Retraction classification

As we have noted in the literature review, the definitions of misconduct and error change from one study to another. In this study, we have chosen to classify as misconduct the articles, where there has been an intention of one author or more to deceive the readers and as error, where it was clear that the articles’ flaws were unintentional. We also classified the retractions inside the “misconduct” category according to the type of misconduct which took place (e.g. plagiarism).

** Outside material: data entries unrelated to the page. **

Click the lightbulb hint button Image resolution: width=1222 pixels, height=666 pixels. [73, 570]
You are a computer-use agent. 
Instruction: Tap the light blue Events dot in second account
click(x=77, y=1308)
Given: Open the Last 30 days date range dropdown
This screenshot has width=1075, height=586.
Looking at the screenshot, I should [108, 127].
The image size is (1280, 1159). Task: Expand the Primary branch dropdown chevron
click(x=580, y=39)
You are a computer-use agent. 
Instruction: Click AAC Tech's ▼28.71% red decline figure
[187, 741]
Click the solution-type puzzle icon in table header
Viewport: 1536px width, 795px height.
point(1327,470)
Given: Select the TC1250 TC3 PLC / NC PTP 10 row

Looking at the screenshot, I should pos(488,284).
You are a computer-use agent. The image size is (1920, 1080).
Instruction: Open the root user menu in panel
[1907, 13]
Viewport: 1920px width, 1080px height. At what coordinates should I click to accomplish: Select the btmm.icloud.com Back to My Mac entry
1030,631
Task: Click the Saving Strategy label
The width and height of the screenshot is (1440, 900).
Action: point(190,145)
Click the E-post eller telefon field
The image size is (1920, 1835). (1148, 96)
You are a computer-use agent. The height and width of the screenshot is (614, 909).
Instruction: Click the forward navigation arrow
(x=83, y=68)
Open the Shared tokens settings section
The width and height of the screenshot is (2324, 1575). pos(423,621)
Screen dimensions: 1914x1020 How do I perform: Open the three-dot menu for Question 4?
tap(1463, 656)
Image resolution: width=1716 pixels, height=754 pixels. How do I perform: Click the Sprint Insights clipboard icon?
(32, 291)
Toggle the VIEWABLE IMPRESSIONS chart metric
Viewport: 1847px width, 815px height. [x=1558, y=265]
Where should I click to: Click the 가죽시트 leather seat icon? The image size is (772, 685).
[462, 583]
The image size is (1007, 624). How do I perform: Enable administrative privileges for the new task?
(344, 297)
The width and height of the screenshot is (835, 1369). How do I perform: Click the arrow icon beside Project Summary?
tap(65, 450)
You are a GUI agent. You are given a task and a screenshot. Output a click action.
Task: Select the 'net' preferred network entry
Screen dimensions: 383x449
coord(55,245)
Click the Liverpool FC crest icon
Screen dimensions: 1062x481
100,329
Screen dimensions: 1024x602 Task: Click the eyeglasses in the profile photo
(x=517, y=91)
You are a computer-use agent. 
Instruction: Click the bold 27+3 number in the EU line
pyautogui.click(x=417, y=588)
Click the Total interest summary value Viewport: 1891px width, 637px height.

We classified the retractions according to their retraction notices, Retraction Watch and the Retraction Watch database entries, if those exist. Two coders each classified the samples separately, after which the classifications were compared and differences have been discussed until agreement has been reached. In cases where agreement between the coders could not be reached, the retractions have also been classified as “unclear”.

The “unclear” category was also used when the two coders both considered the reason behind the retraction as unknown, based on our sources, and the “other” category was created for cases where the article has been retracted not due to error or misconduct of the authors but different reasons (such as concerns of legal actions against the journal unless the article is retracted, though the article itself is considered valid). The “influenced by a third party” category was used for misconduct where the authors have not been at fault, such as a commentary piece which has been retracted because the article it commented about was fraudulent.

Binary Choice Model

The binary choice model is a regression in which the dependent variable is a nominal variable. To create the model we limited our samples to all retractions which were retracted because of misconduct or error, leaving out the reasons “other”, “unclear” and “influenced by third party”. So, the reason of retraction has been reduced to a binary variable which is encoded as 1 if the reason for retraction is “misconduct” and 0 for publications which got retracted because of “error”.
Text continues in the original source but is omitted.